LOS ANGELES -- There would be no mob on the infield. There would be no David Wright heroics.
Team USA's ninth-inning comeback against Puerto Rico less than a week ago felt like ancient history as the Americans walked off the field at the end of a 9-4 loss to Team Japan in the second semifinal of the World Baseball Classic on Sunday night.
There were some big hits -- Baltimore Orioles second baseman Brian Roberts led off the game with a line-shot home run into a stiff wind over the center-field fence at Dodger Stadium, and Indians first baseman Mark DeRosa drove in two runs with a double down the left-field line in the eighth inning -- but Team USA's fortunes were determined more than anything by what didn't happen, what they didn't do.
And more specifically, by what manager Davey Johnson didn't do.
For the third time in the tournament, Johnson did not move quickly to pull a struggling starter from the game, deciding to stick with Houston Astros ace Roy Oswalt through a five-hit, five-run fourth inning from which Team USA never recovered.
Oswalt gave up all five hits in the inning, including a triple into the corner in deep right field off the bat of Tampa Bay Rays second baseman Akinori Iwamura.
"I thought he was throwing the ball all right," a bewildered Johnson said afterward. "They got hits with runners in scoring position -- you've got to hand it to their hitters."
Johnson made a point throughout the tournament of saying that Team USA was in this tournament to win, promising after the dramatic win over Puerto Rico that we had yet to see the best of his team. But when the game was hanging in the balance Sunday night, he seemed to just watch it slip away.
He finally chose Pirates reliever John Grabow to replace Oswalt, but by the time he brought him in, with two outs in the fourth, the damage was done.
"I tried to get Grabow up.

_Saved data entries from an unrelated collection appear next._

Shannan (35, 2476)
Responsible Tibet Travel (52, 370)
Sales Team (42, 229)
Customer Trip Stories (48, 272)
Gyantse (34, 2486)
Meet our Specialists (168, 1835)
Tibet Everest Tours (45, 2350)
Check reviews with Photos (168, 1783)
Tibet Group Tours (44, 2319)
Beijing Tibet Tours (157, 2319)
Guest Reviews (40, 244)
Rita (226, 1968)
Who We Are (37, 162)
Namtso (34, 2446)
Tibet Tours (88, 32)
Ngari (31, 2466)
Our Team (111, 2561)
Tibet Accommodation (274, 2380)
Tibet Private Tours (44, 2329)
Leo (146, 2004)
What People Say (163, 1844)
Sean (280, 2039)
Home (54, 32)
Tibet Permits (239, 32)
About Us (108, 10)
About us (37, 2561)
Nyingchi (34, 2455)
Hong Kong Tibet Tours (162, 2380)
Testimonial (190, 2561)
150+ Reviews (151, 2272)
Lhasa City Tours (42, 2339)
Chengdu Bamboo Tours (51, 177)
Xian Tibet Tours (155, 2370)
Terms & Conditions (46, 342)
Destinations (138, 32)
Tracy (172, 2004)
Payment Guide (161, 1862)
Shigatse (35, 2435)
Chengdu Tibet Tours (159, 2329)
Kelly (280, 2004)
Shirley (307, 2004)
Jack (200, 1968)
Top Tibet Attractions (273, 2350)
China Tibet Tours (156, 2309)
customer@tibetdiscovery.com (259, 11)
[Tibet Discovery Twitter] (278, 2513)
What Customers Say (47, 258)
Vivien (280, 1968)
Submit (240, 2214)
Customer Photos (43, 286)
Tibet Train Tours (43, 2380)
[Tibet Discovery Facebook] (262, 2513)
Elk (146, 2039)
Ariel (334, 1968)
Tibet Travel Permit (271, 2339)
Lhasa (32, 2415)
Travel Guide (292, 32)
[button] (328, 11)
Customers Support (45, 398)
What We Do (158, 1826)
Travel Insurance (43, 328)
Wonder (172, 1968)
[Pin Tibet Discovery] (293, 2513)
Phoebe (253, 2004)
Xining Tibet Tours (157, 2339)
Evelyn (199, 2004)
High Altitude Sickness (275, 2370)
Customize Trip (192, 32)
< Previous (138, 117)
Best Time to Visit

I didn't think it was going to take him so long," Johnson said, citing the cold weather in Los Angeles on Sunday night with a quiet sigh, as if the moment had snuck up on him. "It was my fault."
That passivity more than met its match in a Japanese side that constantly put the ball in play, collecting 10 hits on the night, seven of them singles. With short swings and patient hands, Team Japan's hitters consciously and repeatedly flared balls to right field (including five singles, a triple and two sacrifice flies) challenging Washington Nationals right fielder Adam Dunn to make plays.
"I was very impressed by the way they kept their hands back on off-speed stuff," DeRosa said after the game. "You hit like that and you give yourself a chance all the time."
Phillies shortstop Jimmy Rollins, who collected four hits on the night, was equally impressed with Japan's approach: "They didn't worry about trying to drive the ball out of the ballpark. And when you put the ball in play you can find some holes."
There was some discussion after the game as to whether the American team might learn something from the Japanese's relentless, thousand-paper-cuts approach to winning big games, just as there was three years ago when Japan and Korea both defeated Team USA in the second round of the first World Baseball Classic.
"You know when you play them they're going to play fundamentally sound baseball," Roberts said. "We probably don't do as good a job of it as they do sometimes."
Beyond fundamentals, for the Japanese team the stream of singles seemed symbolic.
"I really didn't think there was any difference in abilities," manager Tatsunori Hara said. "But today, I felt somewhat that the Japanese team was able to concentrate more, perhaps, and was able to hang on a little bit more and had a little more spirit power."
In Japan, where the pressure to defend the 2006 WBC crown is intense, Sunday's game was a prize to be captured, a goal to be schemed.
"We came up with strategies," Hara said. "We were able to come up with a lot of variations in terms of strategies, and I believe that was apparent in today's game in terms of concentration."
Team USA played hard throughout the tournament, and the players spoke openly about how much it meant to each one of them to play for their national team.
"To put on that Team USA jersey, to be a part of this, it's such a blessing," Roberts said. "It was so awesome."
Against Puerto Rico, that feeling found its full expression.
On Sunday night, it was just the source of their disappointment.
"You want to win," DeRosa said. "It's frustrating. We just didn't go out there and perform tonight."
Eric Neel is a senior writer for ESPN.com.